Start with the first line of the data and end with the line that holds "PORTFOLIO (677, 312)"; write out each one exactly.

****************

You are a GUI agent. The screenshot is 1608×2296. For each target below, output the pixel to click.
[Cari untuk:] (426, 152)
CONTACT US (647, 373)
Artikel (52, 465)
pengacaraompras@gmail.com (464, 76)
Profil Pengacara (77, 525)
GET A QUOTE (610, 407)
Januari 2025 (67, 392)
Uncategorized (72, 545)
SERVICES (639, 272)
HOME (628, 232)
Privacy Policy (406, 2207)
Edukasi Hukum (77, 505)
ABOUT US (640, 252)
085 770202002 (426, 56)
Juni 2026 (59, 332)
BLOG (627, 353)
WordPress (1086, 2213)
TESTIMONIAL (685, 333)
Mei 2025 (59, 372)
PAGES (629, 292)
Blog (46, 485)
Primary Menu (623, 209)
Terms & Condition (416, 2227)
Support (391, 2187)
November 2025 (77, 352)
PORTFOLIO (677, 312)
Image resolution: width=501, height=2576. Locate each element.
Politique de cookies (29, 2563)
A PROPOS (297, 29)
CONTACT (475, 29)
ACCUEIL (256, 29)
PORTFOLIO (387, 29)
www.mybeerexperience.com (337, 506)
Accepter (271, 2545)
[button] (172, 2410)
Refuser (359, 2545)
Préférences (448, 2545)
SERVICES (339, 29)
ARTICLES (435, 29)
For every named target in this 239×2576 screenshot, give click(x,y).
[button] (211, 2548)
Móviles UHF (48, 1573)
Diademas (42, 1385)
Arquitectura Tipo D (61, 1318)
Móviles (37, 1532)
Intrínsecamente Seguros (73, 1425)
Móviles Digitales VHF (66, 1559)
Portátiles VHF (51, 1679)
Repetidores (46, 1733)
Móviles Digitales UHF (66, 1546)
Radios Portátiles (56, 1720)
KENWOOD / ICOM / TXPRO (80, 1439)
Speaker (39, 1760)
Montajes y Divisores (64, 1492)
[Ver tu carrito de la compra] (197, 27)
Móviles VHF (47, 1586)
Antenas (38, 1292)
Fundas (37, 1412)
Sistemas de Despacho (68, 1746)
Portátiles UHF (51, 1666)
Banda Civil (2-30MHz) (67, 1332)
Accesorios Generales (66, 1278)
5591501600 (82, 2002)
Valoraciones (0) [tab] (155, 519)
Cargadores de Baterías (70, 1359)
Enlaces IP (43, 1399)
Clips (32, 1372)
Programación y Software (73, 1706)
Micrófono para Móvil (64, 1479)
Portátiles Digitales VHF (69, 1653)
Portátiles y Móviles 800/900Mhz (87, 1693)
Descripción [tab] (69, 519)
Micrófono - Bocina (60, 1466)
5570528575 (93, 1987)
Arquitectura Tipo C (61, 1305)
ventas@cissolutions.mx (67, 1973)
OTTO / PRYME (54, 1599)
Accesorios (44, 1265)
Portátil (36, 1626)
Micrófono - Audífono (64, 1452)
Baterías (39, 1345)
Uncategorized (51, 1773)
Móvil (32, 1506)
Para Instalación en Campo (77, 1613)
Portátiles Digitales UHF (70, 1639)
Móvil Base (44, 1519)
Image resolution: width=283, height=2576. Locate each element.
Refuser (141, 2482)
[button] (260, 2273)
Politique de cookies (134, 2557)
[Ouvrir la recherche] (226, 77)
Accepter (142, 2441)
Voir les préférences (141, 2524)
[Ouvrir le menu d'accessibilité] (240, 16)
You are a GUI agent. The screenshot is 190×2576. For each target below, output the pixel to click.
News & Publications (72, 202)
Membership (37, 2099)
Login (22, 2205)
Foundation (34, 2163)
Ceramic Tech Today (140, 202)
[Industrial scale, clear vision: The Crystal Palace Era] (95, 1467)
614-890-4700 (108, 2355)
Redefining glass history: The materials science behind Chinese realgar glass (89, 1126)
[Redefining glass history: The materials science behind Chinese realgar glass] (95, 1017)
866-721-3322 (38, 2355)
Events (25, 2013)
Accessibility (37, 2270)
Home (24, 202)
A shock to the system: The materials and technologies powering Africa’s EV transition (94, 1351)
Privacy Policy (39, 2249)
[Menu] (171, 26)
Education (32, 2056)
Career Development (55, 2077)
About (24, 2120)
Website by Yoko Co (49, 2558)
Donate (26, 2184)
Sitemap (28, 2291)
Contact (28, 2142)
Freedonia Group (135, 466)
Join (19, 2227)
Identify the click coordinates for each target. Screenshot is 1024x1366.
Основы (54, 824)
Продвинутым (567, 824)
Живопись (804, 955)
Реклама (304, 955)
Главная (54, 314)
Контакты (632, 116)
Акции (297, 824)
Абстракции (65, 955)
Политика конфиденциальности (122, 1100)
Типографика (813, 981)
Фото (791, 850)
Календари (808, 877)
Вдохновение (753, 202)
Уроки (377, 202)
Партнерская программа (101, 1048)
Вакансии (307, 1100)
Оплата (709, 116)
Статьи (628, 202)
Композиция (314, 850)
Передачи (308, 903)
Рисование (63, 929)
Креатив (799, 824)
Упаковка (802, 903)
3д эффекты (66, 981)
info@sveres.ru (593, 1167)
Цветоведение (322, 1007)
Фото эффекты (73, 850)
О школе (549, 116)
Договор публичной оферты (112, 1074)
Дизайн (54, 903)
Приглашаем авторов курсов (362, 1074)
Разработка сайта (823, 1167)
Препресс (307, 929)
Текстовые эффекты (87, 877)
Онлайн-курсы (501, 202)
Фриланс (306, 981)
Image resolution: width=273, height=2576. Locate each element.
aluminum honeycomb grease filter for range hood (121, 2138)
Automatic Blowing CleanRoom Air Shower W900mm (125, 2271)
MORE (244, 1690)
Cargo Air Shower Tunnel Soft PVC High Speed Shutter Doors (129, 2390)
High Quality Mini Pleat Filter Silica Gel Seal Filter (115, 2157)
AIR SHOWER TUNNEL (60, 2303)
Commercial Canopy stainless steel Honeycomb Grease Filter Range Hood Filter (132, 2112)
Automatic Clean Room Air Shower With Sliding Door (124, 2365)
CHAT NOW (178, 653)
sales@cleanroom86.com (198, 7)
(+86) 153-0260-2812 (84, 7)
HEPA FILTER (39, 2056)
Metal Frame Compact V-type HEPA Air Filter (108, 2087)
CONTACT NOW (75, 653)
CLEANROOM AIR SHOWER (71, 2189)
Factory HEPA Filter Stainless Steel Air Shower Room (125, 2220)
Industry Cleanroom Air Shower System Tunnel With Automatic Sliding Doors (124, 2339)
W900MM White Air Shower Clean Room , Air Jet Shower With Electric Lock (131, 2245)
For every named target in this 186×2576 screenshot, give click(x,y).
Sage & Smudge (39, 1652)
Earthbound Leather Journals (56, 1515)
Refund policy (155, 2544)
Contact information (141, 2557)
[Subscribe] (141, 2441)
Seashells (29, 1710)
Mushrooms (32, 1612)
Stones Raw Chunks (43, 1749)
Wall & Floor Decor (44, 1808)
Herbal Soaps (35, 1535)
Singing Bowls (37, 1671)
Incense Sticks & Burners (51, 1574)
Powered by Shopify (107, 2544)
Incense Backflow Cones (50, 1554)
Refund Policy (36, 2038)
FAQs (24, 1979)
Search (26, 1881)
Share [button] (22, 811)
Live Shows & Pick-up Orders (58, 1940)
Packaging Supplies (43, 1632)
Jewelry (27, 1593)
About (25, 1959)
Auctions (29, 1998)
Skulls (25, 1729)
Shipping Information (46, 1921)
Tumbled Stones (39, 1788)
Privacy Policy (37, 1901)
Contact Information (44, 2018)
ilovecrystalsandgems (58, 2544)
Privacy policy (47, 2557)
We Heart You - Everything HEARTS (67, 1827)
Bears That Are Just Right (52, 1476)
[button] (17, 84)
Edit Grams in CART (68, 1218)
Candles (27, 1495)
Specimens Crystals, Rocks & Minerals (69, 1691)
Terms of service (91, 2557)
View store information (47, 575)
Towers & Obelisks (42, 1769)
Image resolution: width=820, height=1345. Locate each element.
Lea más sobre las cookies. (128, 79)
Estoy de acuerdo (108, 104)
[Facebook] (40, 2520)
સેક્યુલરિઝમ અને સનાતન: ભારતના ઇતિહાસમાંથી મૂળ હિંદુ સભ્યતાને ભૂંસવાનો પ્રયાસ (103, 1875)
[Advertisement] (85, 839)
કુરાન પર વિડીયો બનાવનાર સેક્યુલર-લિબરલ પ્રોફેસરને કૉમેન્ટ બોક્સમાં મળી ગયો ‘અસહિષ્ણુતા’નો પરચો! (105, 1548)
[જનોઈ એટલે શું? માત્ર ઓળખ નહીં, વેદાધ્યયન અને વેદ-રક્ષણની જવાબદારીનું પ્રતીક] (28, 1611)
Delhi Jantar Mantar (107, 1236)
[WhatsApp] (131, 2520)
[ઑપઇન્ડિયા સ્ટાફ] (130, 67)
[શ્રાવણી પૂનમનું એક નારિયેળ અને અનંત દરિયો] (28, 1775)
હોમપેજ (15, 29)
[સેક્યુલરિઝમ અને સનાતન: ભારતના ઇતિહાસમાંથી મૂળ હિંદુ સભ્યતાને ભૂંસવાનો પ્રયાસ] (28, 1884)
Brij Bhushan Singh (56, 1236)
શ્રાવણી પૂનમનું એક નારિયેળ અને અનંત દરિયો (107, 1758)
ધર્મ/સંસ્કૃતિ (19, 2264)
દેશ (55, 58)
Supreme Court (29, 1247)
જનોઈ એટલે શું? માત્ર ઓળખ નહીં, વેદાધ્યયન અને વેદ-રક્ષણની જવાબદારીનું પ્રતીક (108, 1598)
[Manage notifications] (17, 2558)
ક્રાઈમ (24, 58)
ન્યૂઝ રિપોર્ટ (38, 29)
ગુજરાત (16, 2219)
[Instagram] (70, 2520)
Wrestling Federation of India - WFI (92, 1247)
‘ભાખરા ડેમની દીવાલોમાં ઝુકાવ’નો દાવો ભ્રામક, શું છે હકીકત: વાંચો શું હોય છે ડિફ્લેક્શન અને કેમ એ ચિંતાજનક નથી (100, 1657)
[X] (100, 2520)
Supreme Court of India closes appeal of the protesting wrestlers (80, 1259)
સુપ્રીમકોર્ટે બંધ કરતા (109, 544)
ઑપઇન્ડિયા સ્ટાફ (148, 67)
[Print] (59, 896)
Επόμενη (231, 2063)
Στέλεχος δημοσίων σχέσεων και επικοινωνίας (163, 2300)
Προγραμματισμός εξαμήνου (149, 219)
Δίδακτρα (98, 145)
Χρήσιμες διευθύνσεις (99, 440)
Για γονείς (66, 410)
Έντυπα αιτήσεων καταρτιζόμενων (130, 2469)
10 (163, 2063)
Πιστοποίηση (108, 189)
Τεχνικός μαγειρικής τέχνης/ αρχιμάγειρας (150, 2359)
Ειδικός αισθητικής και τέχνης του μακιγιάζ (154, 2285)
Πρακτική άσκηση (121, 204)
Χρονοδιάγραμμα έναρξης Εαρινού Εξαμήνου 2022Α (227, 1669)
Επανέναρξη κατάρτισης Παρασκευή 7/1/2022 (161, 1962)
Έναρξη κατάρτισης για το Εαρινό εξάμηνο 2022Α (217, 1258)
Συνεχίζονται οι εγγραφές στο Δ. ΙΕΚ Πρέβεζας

****************

» **Exercise output**:
You are a GUI agent. The screenshot is 1608×2296. For each target below, output the pixel to click.
[Cari untuk:] (426, 152)
CONTACT US (647, 373)
Artikel (52, 465)
pengacaraompras@gmail.com (464, 76)
Profil Pengacara (77, 525)
GET A QUOTE (610, 407)
Januari 2025 (67, 392)
Uncategorized (72, 545)
SERVICES (639, 272)
HOME (628, 232)
Privacy Policy (406, 2207)
Edukasi Hukum (77, 505)
ABOUT US (640, 252)
085 770202002 (426, 56)
Juni 2026 (59, 332)
BLOG (627, 353)
WordPress (1086, 2213)
TESTIMONIAL (685, 333)
Mei 2025 (59, 372)
PAGES (629, 292)
Blog (46, 485)
Primary Menu (623, 209)
Terms & Condition (416, 2227)
Support (391, 2187)
November 2025 (77, 352)
PORTFOLIO (677, 312)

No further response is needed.